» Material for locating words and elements
--------

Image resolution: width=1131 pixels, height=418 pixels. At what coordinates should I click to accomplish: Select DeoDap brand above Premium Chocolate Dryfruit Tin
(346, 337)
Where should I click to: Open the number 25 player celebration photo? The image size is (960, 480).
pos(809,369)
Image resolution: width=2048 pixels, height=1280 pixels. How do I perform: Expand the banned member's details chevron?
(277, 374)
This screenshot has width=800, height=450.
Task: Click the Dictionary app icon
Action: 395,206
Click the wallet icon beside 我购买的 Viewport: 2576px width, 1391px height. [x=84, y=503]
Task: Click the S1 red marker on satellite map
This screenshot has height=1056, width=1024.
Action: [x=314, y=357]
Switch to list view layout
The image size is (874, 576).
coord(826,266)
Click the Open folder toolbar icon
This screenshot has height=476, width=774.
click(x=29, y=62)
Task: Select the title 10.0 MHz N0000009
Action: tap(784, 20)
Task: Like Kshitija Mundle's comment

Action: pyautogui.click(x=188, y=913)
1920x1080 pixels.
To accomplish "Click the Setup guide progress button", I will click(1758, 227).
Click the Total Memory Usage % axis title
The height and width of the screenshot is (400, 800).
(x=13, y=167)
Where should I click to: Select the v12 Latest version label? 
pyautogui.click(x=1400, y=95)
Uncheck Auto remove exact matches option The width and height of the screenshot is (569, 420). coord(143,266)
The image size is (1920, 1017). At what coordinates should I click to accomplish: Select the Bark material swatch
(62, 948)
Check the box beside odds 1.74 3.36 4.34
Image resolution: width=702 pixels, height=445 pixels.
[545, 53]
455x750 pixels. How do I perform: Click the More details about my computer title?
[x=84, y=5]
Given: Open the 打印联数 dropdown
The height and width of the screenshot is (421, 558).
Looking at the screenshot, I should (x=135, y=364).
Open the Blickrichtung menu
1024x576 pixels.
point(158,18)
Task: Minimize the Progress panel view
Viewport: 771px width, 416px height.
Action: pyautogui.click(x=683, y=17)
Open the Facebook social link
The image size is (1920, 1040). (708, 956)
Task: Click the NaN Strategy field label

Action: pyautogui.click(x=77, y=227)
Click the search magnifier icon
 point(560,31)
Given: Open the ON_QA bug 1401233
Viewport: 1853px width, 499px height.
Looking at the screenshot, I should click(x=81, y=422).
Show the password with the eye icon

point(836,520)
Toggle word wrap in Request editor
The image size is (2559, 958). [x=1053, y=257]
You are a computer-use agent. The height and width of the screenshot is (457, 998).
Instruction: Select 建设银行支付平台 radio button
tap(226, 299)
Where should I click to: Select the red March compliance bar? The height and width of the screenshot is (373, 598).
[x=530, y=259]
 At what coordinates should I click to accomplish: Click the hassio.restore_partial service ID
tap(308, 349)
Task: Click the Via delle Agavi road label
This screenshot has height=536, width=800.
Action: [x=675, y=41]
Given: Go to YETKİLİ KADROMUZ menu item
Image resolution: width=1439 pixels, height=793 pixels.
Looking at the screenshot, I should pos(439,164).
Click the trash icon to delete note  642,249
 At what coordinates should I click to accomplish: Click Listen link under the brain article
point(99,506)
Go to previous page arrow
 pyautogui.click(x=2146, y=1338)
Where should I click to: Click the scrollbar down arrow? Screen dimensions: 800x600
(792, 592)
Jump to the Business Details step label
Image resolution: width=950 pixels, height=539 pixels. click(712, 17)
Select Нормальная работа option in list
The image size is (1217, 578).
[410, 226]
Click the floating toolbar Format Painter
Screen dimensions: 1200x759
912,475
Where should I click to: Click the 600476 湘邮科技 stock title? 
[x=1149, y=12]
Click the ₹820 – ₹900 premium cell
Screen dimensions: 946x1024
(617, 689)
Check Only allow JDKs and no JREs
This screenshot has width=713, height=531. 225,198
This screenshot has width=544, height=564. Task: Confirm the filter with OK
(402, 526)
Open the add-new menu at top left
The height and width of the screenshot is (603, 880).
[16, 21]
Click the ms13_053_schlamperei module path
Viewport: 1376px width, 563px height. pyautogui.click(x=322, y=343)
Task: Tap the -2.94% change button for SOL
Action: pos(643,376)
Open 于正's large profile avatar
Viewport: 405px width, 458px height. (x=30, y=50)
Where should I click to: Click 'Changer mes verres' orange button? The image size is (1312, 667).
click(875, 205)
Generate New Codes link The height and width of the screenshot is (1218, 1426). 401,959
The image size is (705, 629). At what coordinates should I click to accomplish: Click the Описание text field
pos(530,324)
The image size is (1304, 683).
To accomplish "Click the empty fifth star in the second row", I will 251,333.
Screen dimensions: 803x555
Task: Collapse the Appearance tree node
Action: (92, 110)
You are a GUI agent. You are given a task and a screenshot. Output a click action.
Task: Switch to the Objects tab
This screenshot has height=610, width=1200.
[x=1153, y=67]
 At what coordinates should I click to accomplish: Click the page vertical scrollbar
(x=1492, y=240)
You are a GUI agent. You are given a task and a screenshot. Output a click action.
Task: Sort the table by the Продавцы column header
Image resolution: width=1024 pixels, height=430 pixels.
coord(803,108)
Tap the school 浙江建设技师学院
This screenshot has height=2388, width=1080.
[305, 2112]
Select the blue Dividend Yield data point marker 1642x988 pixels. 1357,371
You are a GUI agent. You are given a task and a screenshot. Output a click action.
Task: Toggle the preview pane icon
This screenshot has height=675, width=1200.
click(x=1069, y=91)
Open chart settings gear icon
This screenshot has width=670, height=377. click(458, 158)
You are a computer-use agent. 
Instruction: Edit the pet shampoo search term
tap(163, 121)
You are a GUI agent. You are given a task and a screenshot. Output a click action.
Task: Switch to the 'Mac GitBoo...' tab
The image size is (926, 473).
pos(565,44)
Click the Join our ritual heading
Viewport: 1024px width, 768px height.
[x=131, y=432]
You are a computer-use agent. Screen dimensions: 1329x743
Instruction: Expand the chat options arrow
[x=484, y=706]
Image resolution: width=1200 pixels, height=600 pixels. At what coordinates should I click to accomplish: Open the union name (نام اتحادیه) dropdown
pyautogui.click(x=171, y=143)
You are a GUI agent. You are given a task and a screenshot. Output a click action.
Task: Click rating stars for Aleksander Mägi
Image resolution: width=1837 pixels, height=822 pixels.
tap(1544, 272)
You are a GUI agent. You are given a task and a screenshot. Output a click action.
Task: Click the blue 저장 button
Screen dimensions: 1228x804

--------

» Required task
Output as a numbered list every line of the material above, from its first line through the line containing "coord(826,266)", leaving out any blank lines.

» Problem solution
1. Image resolution: width=1131 pixels, height=418 pixels. At what coordinates should I click to accomplish: Select DeoDap brand above Premium Chocolate Dryfruit Tin
2. (346, 337)
3. Where should I click to: Open the number 25 player celebration photo? The image size is (960, 480).
4. pos(809,369)
5. Image resolution: width=2048 pixels, height=1280 pixels. How do I perform: Expand the banned member's details chevron?
6. (277, 374)
7. This screenshot has width=800, height=450.
8. Task: Click the Dictionary app icon
9. Action: 395,206
10. Click the wallet icon beside 我购买的 Viewport: 2576px width, 1391px height. [x=84, y=503]
11. Task: Click the S1 red marker on satellite map
12. This screenshot has height=1056, width=1024.
13. Action: [x=314, y=357]
14. Switch to list view layout
15. The image size is (874, 576).
16. coord(826,266)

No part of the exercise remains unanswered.